Initial Assessments in the Milwaukee County W-2 Program

The passage of federal legislation reforming welfare in 1996 challenged states to be innovative in structuring and administering public assistance for needy families with children. As one of the first states to end Aid to Families with Dependent Children (AFDC) and replace it with a new program, Wisconsin provided a new vision for many key decisions that states now face about imposing time limits on assistance (within the federal five-year lifetime limit), setting levels of cash assistance, the variety of employment-related services to offer, and how to enforce requirements for participating in services.

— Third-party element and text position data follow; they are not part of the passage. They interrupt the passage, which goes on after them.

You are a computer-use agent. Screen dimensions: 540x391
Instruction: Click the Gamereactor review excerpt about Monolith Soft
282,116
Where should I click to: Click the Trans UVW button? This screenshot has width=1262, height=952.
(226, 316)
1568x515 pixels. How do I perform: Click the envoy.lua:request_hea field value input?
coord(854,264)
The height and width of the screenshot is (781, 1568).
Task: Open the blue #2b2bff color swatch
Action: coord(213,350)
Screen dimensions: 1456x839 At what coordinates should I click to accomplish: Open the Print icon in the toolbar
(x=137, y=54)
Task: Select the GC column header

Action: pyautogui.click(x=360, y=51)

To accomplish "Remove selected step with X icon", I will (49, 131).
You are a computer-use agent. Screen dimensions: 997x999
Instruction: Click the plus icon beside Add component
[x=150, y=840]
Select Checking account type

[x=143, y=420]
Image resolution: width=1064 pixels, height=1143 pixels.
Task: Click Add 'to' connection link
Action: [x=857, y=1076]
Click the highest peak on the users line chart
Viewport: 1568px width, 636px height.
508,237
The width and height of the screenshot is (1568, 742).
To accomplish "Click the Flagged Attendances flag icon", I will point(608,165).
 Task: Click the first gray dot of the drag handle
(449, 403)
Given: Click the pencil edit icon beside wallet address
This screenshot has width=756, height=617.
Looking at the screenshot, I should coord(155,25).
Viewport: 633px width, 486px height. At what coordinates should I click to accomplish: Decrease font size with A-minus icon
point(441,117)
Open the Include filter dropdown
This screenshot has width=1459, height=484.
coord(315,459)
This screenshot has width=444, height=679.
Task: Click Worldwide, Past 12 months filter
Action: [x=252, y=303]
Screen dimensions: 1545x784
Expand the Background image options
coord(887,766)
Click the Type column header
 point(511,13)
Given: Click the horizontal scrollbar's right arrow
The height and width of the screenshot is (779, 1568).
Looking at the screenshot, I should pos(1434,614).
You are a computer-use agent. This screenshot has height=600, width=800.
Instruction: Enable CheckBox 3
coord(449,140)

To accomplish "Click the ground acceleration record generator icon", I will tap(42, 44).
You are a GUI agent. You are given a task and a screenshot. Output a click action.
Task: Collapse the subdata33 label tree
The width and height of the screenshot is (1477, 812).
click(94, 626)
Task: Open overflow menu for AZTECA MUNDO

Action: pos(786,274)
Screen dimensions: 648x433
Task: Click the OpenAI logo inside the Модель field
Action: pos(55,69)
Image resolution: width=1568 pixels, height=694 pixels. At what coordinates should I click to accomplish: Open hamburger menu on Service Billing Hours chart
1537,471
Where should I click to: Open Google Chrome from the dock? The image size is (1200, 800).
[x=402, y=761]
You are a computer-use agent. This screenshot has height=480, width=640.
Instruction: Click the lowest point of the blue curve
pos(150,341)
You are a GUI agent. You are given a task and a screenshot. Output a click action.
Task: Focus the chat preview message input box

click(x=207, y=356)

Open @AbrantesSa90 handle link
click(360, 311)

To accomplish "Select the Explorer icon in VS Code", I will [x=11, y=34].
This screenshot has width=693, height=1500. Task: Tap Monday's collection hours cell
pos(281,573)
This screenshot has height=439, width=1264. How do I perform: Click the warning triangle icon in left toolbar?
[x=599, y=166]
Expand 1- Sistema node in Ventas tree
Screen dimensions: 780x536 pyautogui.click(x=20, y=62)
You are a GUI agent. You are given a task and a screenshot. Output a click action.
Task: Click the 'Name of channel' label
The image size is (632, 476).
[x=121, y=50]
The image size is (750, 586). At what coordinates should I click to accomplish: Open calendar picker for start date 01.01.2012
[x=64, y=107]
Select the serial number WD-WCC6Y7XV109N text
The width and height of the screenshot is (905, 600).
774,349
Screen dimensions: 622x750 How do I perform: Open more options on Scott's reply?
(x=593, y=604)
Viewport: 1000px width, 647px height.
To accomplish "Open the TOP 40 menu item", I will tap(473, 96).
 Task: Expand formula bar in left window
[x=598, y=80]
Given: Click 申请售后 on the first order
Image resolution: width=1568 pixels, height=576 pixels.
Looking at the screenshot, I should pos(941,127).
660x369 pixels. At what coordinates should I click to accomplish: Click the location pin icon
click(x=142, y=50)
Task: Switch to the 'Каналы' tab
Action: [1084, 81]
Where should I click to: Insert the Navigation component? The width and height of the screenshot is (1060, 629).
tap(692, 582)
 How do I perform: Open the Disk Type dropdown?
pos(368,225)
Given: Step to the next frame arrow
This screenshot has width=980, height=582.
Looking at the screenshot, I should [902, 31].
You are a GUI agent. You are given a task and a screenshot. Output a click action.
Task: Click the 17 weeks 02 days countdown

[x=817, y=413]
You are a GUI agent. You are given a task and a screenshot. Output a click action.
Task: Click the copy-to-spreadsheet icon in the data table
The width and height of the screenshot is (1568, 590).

In the Wisconsin Works (W-2) program, applicants for public assistance under Temporary Assistance for Needy Families (TANF) must be assessed and assigned quickly to one of several "tiers" that entail different levels of cash assistance, different services, and different participation requirements. Two tiers (community service jobs and W-2 transitional placements) have two-year limits unless an extension is granted. Thus, caseworkers' decisions about initial tier assignments have important implications for participants and the agencies that administer services. Although state policy sets guidelines for making initial tier assignments, caseworkers have much discretion in designing an individualized service plan for applicants and participants. Moreover, in Milwaukee County, the state has contracted with private agencies to administer W-2, and the agencies have developed their own procedures for conducting intake and assessing applicants.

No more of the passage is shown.